Wennberg described the four goals of the Atlas’s end-of-life team for the next five years: to better inform patient choices, improve the science behind these decisions, promote organized care and constrain undisciplined capacity spending. At this point, he said, “we don’t need more research, we need more action.”
Another session at the conference focused on a very different book, not an atlas but a historical novel, based on true events and real people. Open Wound: The Tragic Obsession of Dr. William Beaumont, by former ethics fellow Jason Karlawish, a professor of medicine and medical ethics at the University of Pennsylvania, examines the professional and ethical issues raised by William Beaumont, a 19th-century surgeon who cared for – and experimented on – a patient with a shotgun-blast-induced hole in his stomach. Beaumont saved the patient’s life, but then used this wound, which never quite healed, as a window to decipher the mysteries of digestion.
Karlawish fictionalized this well-known historical case to explore the feelings and motivations of medical researchers. The idea came from a colleague, a very distinguished physician-scientist who ran a high-profile gene-therapy trial that went badly wrong, resulting in the death of a patient. The subsequent lawsuit made it only too clear that the caregivers involved were not just dispassionate actors, doctors eager to help a patient with a rare disease. They were, “in fact, all too human,” Karlawish said, “competitive and eager to succeed.”
For Beaumont, a capable but unexceptional surgeon, this case inspired similar dreams. His wounded patient was a difficult case, but one he knew how to handle. But when the incompletely closed wound enabled Beaumont to investigate the digestive process by inserting and extracting foods and juices, the surgeon dreamed of something bigger, fame and fortune, a chance to mingle with the celebrated academic physicians of his day. Both patient and doctor signed a contract, one of the first written examples of informed consent.

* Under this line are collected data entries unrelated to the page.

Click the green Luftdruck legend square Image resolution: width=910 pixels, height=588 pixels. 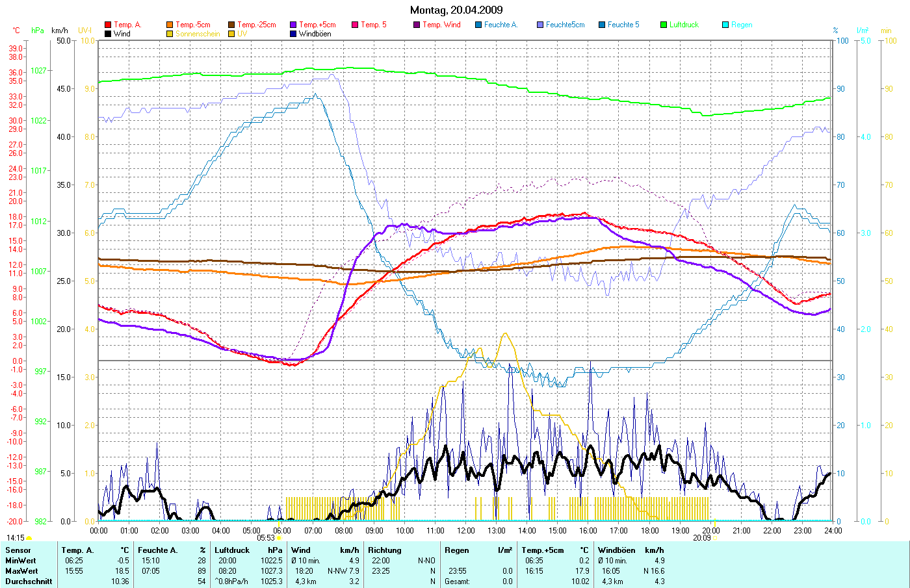pos(664,25)
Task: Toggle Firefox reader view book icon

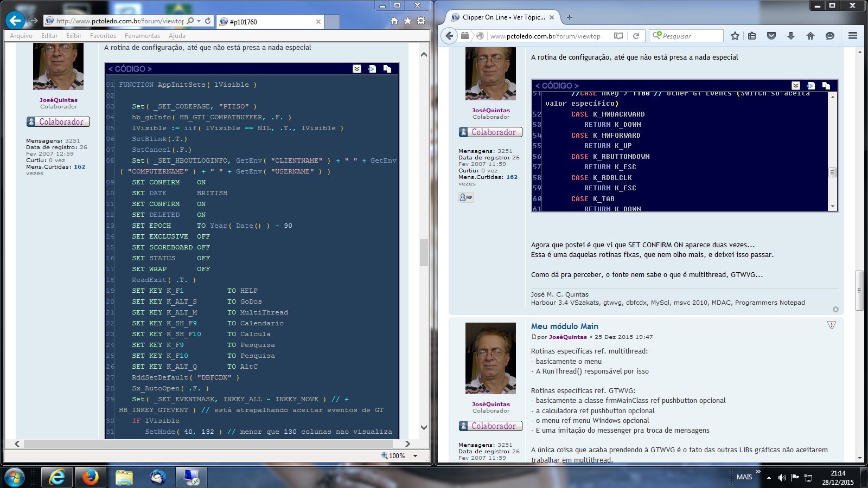Action: 618,36
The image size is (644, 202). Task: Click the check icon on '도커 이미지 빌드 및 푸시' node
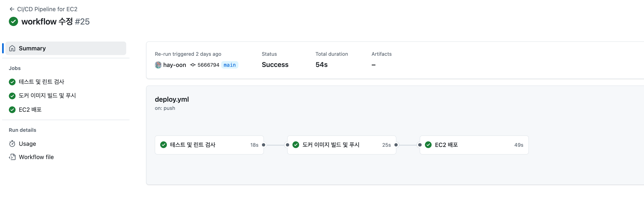(x=296, y=145)
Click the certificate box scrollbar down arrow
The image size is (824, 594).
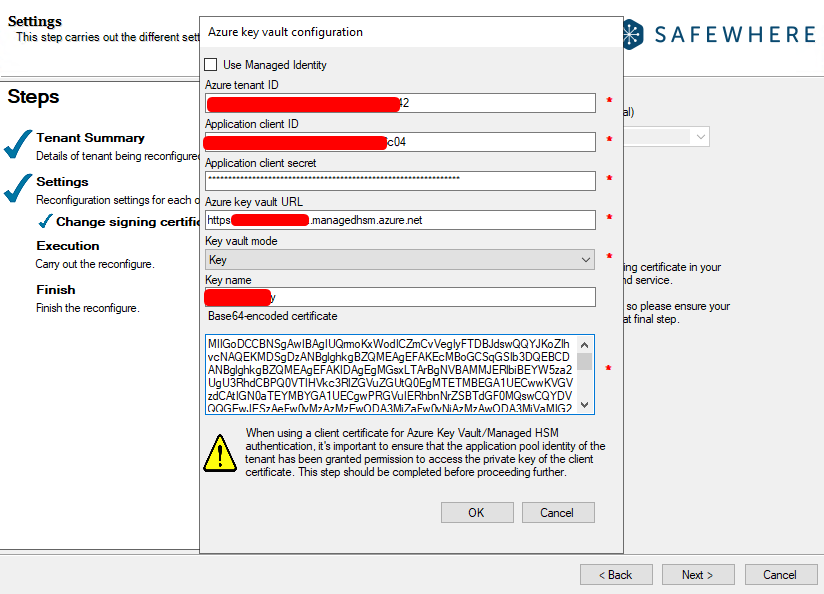(x=585, y=406)
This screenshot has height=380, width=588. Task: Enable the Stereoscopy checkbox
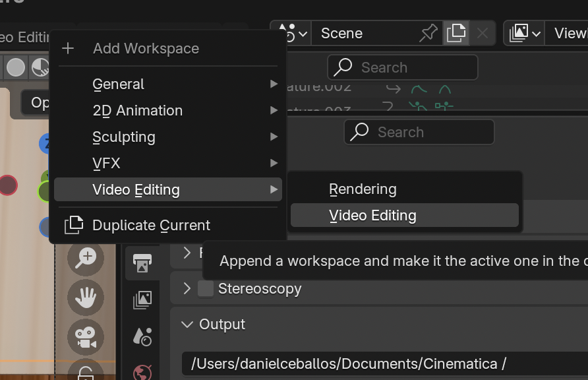206,289
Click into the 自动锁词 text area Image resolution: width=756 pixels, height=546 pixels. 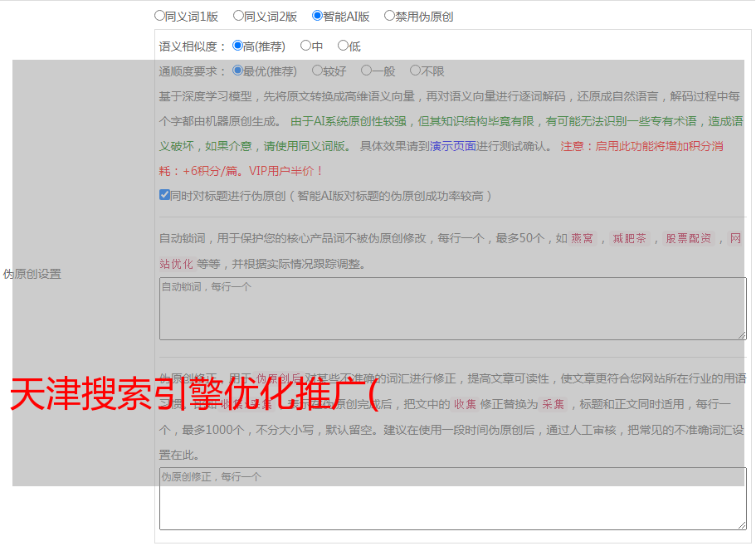[x=451, y=308]
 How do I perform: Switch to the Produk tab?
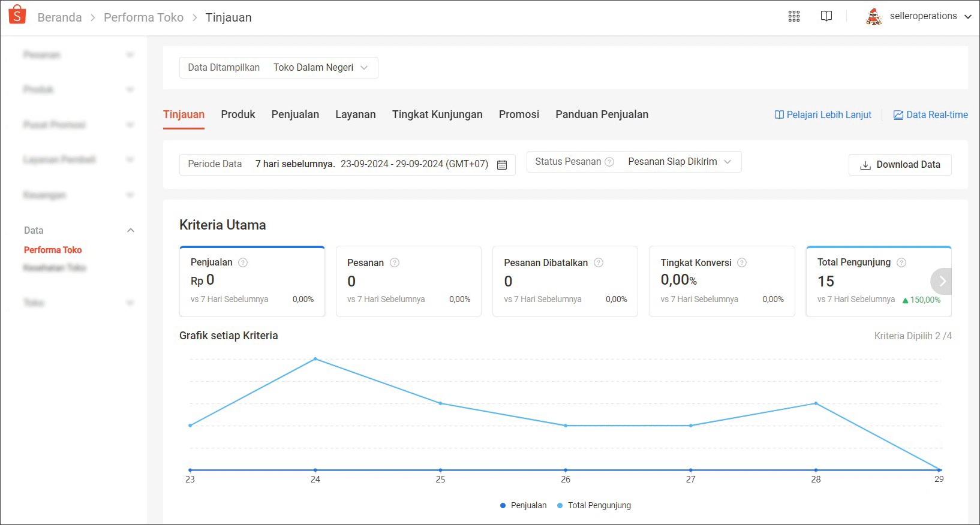tap(238, 114)
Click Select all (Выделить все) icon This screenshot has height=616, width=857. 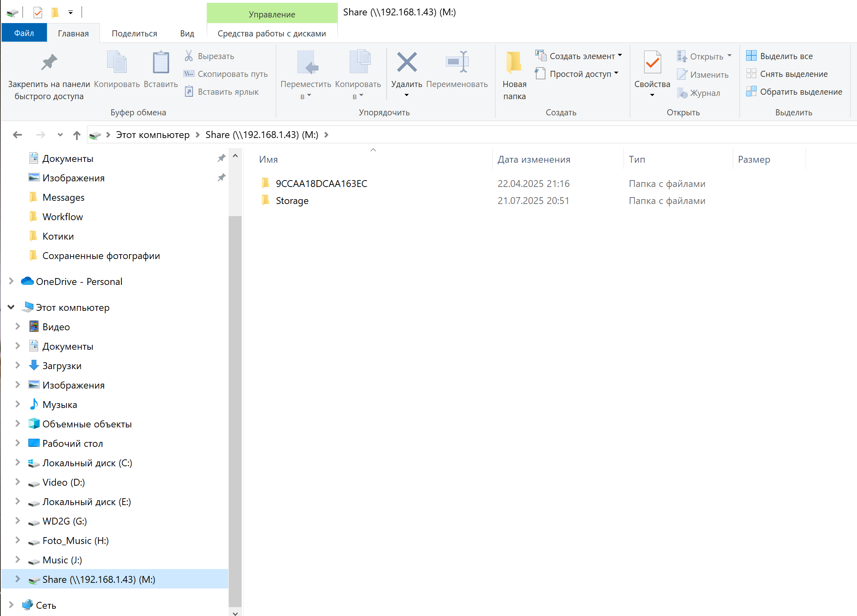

Speaking to an all-doctor audience at the ethics conference, the University of Chicago’s Daniel Sulmasy lauded the book for its realistic clinical details, its “short chapters, for physicians with limited attention spans,” and the breadth of ethical issues raised-including costs of care, divided loyalties, the lure of prestige and the decision to use a patient in desperate need as a “ticket into the world of the medical elite.”
No stranger to divided loyalties, Karlawish had covered his bases. Two days before the conference he and a colleague published a commentary in JAMA on the importance of telling a good story in relating scientific knowledge to the public.
“Patients and families have the right to tell their stories,” they wrote. “But what about scientists? Facts and figures are essential, but insufficient, to translate the data and promote the acceptance of evidence-based practices and policies. Narratives – in the forms of storytelling, testimonials and entertainment – have been shown to improve individual health behaviors in multiple settings… Stories are an essential part of how individuals understand and use evidence.”